**Excerpted passage:**
--*--

Andy: So, for you, it was kind of, you’re entrepreneur by day, and then your income is growing, and then you’re basically recycling your income into a variety of investments, including private investments, doing that by night, or kind of in parallel with your entrepreneurship. So, you know…

Neil: Well, not even by night. Here was the key to my success as an alternative investor. I still spent almost all my time as a entrepreneur. So many of my friends are entrepreneurs who are older than me, right? Like, we both know Patrick Gavin. He’s older. Now, I’ve never done a deal with him, but they’re, like, that age. I don’t know how old Patrick is, but I’m guessing he’s at least 10 years older than us, right?

Andy: Oh, maybe five. Maybe five. He looks very wise and distinguished, but he’s a young guy.

Neil: Okay. So, most of my friends, and I haven’t seen him in a very, very long time…

Andy: You know what, Neil, he’s got a great beard. I think maybe just having a great beard makes you look… But no, I think Pat is maybe three or four years older than me, so, five or six years older than you. But I get it, and…

Neil: So, yeah. But most of my friends are, like, in that 50-plus range, right? So, they’re at the tail end of entrepreneurship. They’ve been investing in ages. So, one, I’ve invested in a lot of their companies and made money from that. Two, as they do angel investments, they’ll be like, “Hey, we’re looking to fill up this round. I put my money in. Can you throw in some money? It’s a good deal.” And with a lot of them, because I’ve known them for so long, I don’t really get that much details of the company. It’ll be, like, five minutes or, like, just a email with a few paragraphs. And I’m like, “Sounds good.” And I usually just ask them, “How much are you in,” right? Because I usually know some of my friends’ net worth. So, based on that, I can figure out, “All right, if, like, someone’s putting in $25 grand and they’re worth a half a billion dollars, it’s like yeah, whatever,” right?

Andy: And Neil, no, can I stop you there? And just thank you for being honest, because, you know, I’m a big proponent of due diligence, and I encourage LPs to do diligence. I do due diligence. But in my experience, most LPs don’t do due diligence, or their due diligence process kind of is like yours. It’s more gut feel, relationship, trust of the other party. I just wanna thank you for just, like, being honest about that, like, not BSing me and saying, “Well, I put them through due diligence process,” when you’re like, “No. It’s based on relationship and trust.”

--*--

**What to do:**
1) In the conversation, list every estimate of how much older Patrick Gavin is, and say who gives each one.
2) Return the passage of the conversation from "Andy: So, for" to "a young guy.", copied word for word.
The material that comes next has nothing to do with the conversation.

**Data segment:**
--*--

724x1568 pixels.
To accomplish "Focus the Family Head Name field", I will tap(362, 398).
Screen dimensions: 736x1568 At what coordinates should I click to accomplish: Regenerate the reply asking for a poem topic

--*--

**Solved tasks:**
1)
- Neil guesses Patrick is at least 10 years older than both of them.
- Andy answers "maybe five."
- Andy says Pat is maybe three or four years older than Andy.
- Andy says that makes Pat five or six years older than Neil.

2)
Andy: So, for you, it was kind of, you’re entrepreneur by day, and then your income is growing, and then you’re basically recycling your income into a variety of investments, including private investments, doing that by night, or kind of in parallel with your entrepreneurship. So, you know…

Neil: Well, not even by night. Here was the key to my success as an alternative investor. I still spent almost all my time as a entrepreneur. So many of my friends are entrepreneurs who are older than me, right? Like, we both know Patrick Gavin. He’s older. Now, I’ve never done a deal with him, but they’re, like, that age. I don’t know how old Patrick is, but I’m guessing he’s at least 10 years older than us, right?

Andy: Oh, maybe five. Maybe five. He looks very wise and distinguished, but he’s a young guy.